A Melting Pot: Beer blends in and still stands out at Wine, Beer & Food Festival

It’s that time of year again, the time when the beer people dress up a little (maybe), and the wine people dress down a little (maybe), and meet in the middle for the Grand Rapids International Wine, Beer & Food Festival.

This one’s always a little different from the yearly and seasonal beer festivals filling the calendar. It’s indoors and a more tightly contained; the crowd is more diverse and perhaps less casual and the beer vendors themselves are more diverse. Bigger names like New Belgium and Sam Adams, and out-of-state brands like Blue Point from Long Island and Summit from St. Paul set up booths next to Michigan breweries.

But still, as the Michigan craft beverage industry has grown and evolved, so has this festival. It always finds new ways to highlight Mitten State products, and this year was no exception. This year, in addition to the Brewer’s Loft, the festival featured a craft cider area as well. (Maybe a cider “back porch?”). It also welcomed Michigan craft distillers like Coppercraft and Michigan meaderies like B. Nektar.
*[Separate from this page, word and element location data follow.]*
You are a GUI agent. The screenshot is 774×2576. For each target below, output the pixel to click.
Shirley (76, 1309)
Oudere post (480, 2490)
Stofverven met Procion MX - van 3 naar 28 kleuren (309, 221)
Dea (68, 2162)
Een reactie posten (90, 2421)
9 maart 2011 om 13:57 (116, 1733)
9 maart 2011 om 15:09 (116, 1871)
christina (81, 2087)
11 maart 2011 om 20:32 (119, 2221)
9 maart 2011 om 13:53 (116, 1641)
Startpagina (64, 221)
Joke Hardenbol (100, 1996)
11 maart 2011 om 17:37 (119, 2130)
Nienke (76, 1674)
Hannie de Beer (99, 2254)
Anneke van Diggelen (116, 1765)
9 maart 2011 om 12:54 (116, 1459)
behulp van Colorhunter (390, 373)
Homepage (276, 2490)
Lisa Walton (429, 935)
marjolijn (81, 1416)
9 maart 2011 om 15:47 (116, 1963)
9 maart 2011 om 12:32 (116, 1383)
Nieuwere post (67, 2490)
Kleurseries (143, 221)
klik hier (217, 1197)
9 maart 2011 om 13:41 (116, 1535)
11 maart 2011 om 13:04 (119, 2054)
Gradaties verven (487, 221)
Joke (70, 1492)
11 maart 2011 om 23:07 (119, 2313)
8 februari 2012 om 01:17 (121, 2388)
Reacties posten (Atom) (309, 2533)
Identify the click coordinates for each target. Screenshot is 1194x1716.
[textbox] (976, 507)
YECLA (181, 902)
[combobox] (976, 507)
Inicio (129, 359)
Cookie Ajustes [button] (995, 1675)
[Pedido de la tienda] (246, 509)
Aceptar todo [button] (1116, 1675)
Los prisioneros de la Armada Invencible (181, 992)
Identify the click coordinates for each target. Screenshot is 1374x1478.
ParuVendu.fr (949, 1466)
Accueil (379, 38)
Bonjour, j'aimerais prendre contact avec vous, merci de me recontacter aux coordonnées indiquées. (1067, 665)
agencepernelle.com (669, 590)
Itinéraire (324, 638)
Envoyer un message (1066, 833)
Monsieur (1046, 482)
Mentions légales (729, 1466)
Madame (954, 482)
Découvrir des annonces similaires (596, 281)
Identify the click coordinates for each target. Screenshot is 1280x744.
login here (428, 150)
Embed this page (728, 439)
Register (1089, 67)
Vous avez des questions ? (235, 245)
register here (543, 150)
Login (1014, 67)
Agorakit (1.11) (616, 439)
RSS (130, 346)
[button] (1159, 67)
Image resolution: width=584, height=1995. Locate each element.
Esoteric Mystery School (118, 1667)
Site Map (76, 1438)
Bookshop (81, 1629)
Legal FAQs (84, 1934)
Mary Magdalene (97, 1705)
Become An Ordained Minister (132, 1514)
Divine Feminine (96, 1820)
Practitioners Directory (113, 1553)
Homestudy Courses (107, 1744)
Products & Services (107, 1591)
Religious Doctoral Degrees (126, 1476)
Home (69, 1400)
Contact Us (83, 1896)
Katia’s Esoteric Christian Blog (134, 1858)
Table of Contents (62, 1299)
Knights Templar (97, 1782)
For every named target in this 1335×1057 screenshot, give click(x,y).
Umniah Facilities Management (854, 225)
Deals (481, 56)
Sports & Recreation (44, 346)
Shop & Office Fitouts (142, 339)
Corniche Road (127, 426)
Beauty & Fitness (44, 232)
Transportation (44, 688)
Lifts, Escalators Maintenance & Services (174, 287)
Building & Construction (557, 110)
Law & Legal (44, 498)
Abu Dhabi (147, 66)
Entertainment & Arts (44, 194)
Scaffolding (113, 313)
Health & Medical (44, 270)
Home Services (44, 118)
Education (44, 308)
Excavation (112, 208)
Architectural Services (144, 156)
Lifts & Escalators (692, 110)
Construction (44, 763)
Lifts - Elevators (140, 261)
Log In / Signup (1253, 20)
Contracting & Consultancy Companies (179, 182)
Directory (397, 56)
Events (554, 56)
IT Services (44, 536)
Michigan brewers always welcome their place in this festival. Greg Korson, one of the owners of Tapistry Brewing in Bridgman, says it’s good for beer to share the stage with food and wine. “There’s a growing awareness that beer pairs with food as well as, if not better than, wine,” he said. “We want to be a part of helping people understand that. There’s flavor to this; there are subtleties.”

Tapistry had a couple of beers on tap that showcased the wide flavor profile Korson spoke of. Its Mr. Orange blood orange wit featured a balanced sweetness flavored with, of all things, rose petals. On the darker side, its Autonomous Unit oatmeal raisin cookie ale offered dessert in the form of a brown ale warmed with cinnamon and smelling just like grandma’s cookies.

Tapistry was actually one of only a few breweries offering draft beer (another notable difference between this and most beer festivals). Christopher Mier of Right Brain Brewery had an explanation: marketing and branding is a big deal here. Because so many industry reps, distributors, and vendors attend this event, the brewers want to show them what they’ll be stocking or buying in stores. Cans and bottles showcase the brand; taps don’t.

Again, that’s a change, but the brewers see it as a good thing. With so many people from the industry, “you get that one-on-one time,” said Mier. “You can meet the decision-makers.”

Right Brain brought three of their four canned beers to help influence those decisions: CEO StoutNorthern Hawk Owl amber, and Smooth Operator cream ale. Smooth Operator is a newer release, and you should definitely give it a try. It’s a pilsener beer brewed like an ale and sweetened a bit with some corn in the batch. It is indeed really smooth. “Like it says on the can,” Mier pointed out, “‘for when you just want to drink.’”

Another good newbie showcased at this festival is Atwater’s just-released Lebkuchen Christmas Ale. In keeping with Atwater’s German heritage, this ale is brewed to taste like a popular German Christmas cookie (named, as you might have guessed, the “lebkuchen”). Whereas many Christmas ales bring the spice, this one brings the sweet with a mixture of honey and almond, tempered a bit by ginger. It smells good, it tastes great, and you should definitely ask Santa for some.

And while you’re at it, you should put a Duba & Company Steak and a bottle of Ciderye from Crow’s Hard Cider on your wish list. Obviously, neither of these things is craft beer, but each does represent another aspect of the craft industry in Michigan.

Duba & Company was one of the food vendors tucked between breweries in the Brewer’s Loft. Jeff Duba, the company’s owner, says that wasn’t by design, but it still seemed like a good fit. Duba himself works in the beer world as a server at Brewery Vivant, and he sees a clear parallel between the food and the beer that he sells. “Heritage [beef] is the microbrew of meats,” he said. “It’s the last frontier of the craft industry.”

Benjamin Crow of Crow’s Hard Cider (and also Good Neighbor Organic Winery) told a similar story. His products — including the rye whiskey barrel aged cider he’s named Ciderye — are made in Michigan using Michigan-grown ingredients. And though his booth may have been downstairs, he definitely had the brewers’ easy-does-it attitude. “We like to be the laid back guys down here,” he said.

Wherever you turn at the Wine, Beer & Food Festival this weekend, you’re sure to find craft. It’s a testament to the quality of that craft that Michigan beer can take such a prominent place at an event like this.